PROBLEM TO WORK ON: The answer is to consist only of an exact retyping of the lines from the one containing "Where should I" to the end of the entries, without pictures.

[Items from a data source]
***
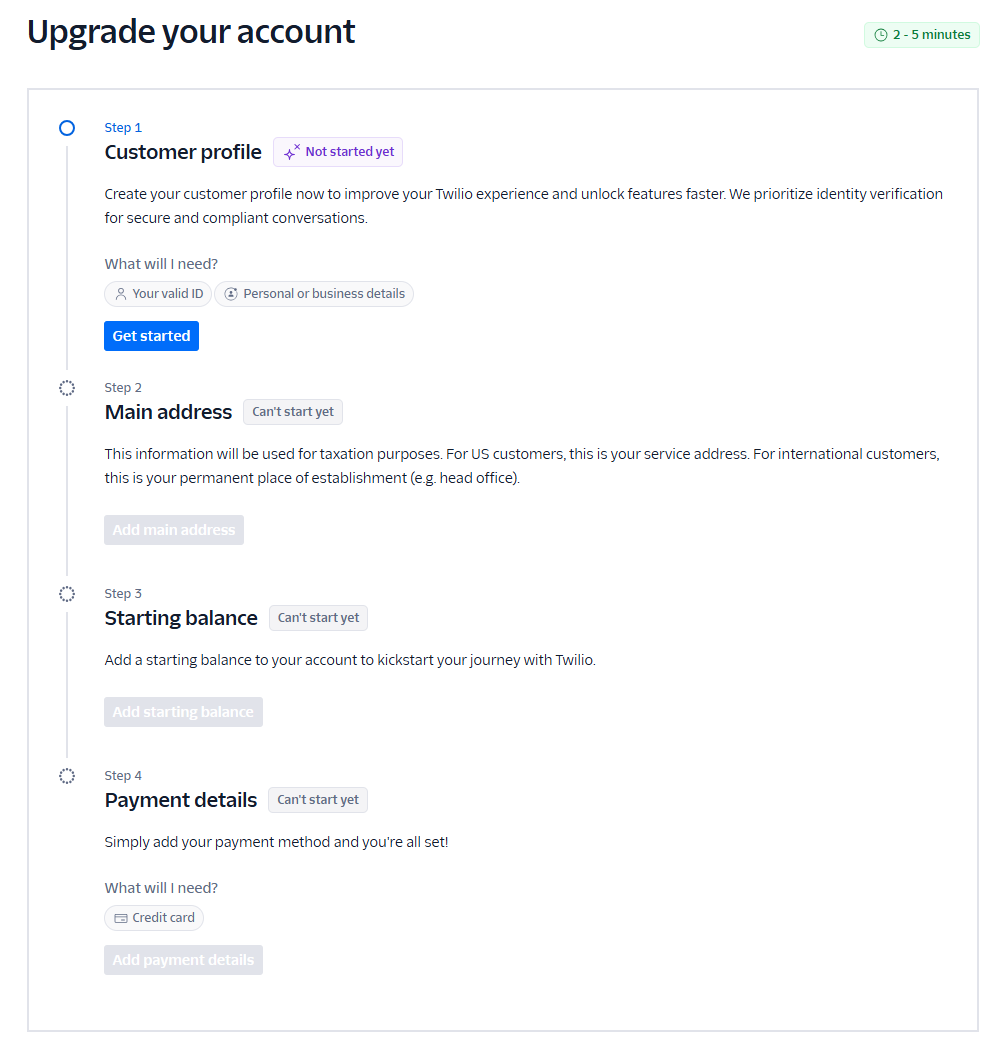Viewport: 1007px width, 1050px height.
Task: Click the Add main address button
Action: pos(173,529)
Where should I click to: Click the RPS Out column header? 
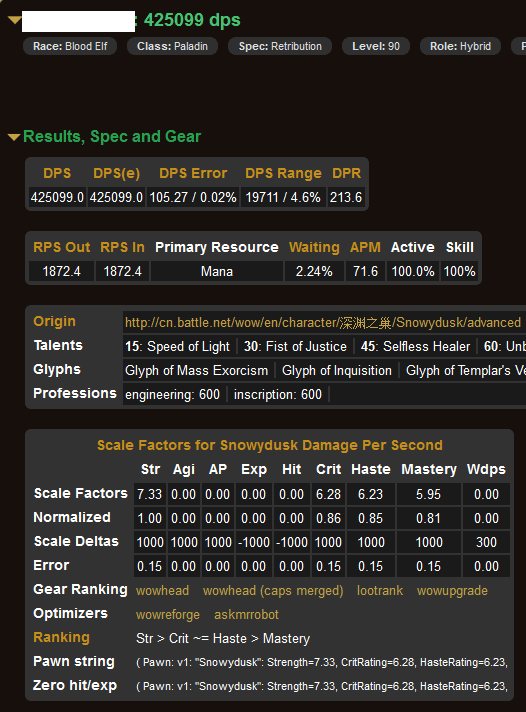coord(62,247)
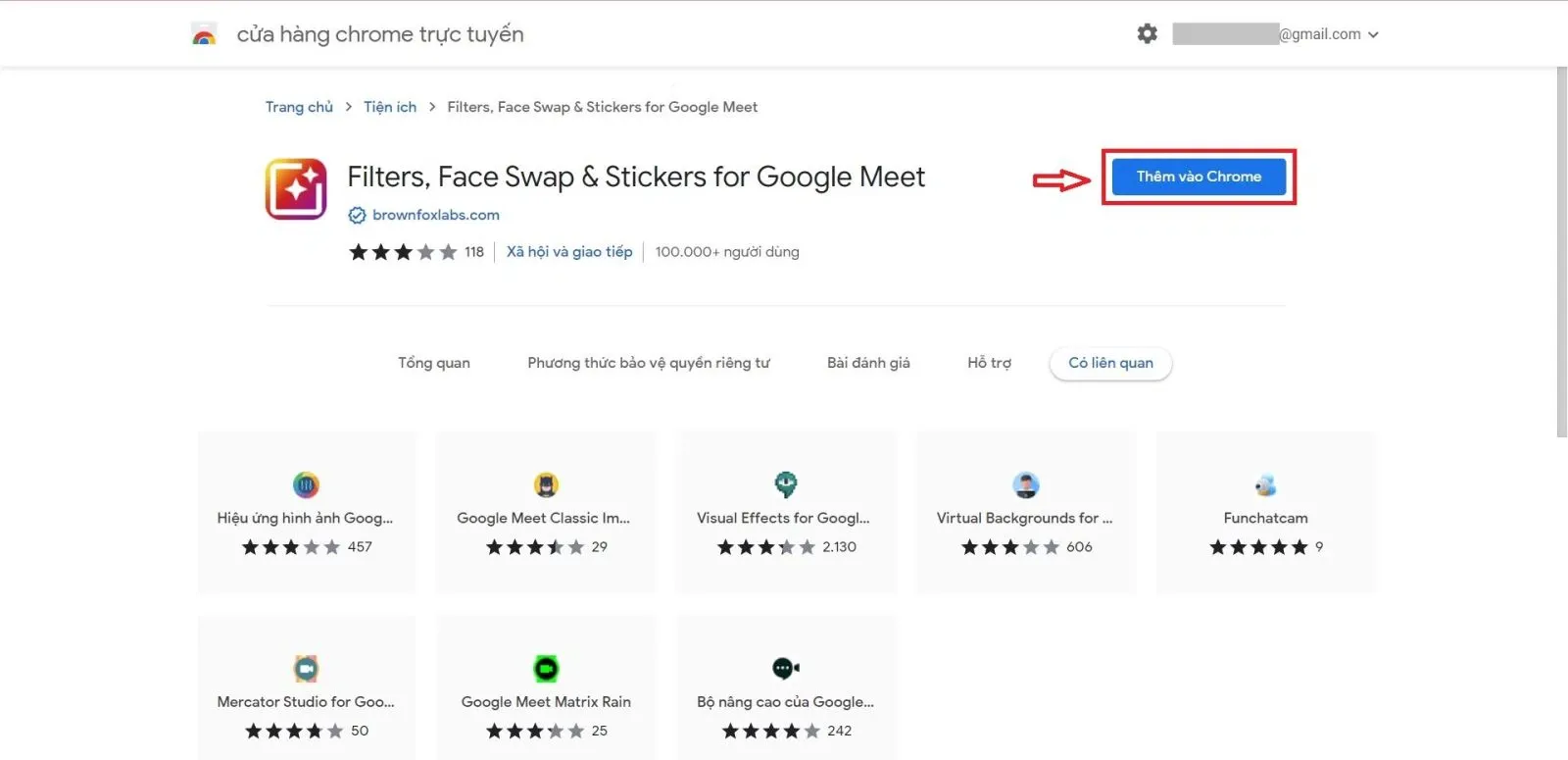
***
WORKED SOLUTION:
Where should I click to: Click the RPS Out column header? 
coord(62,247)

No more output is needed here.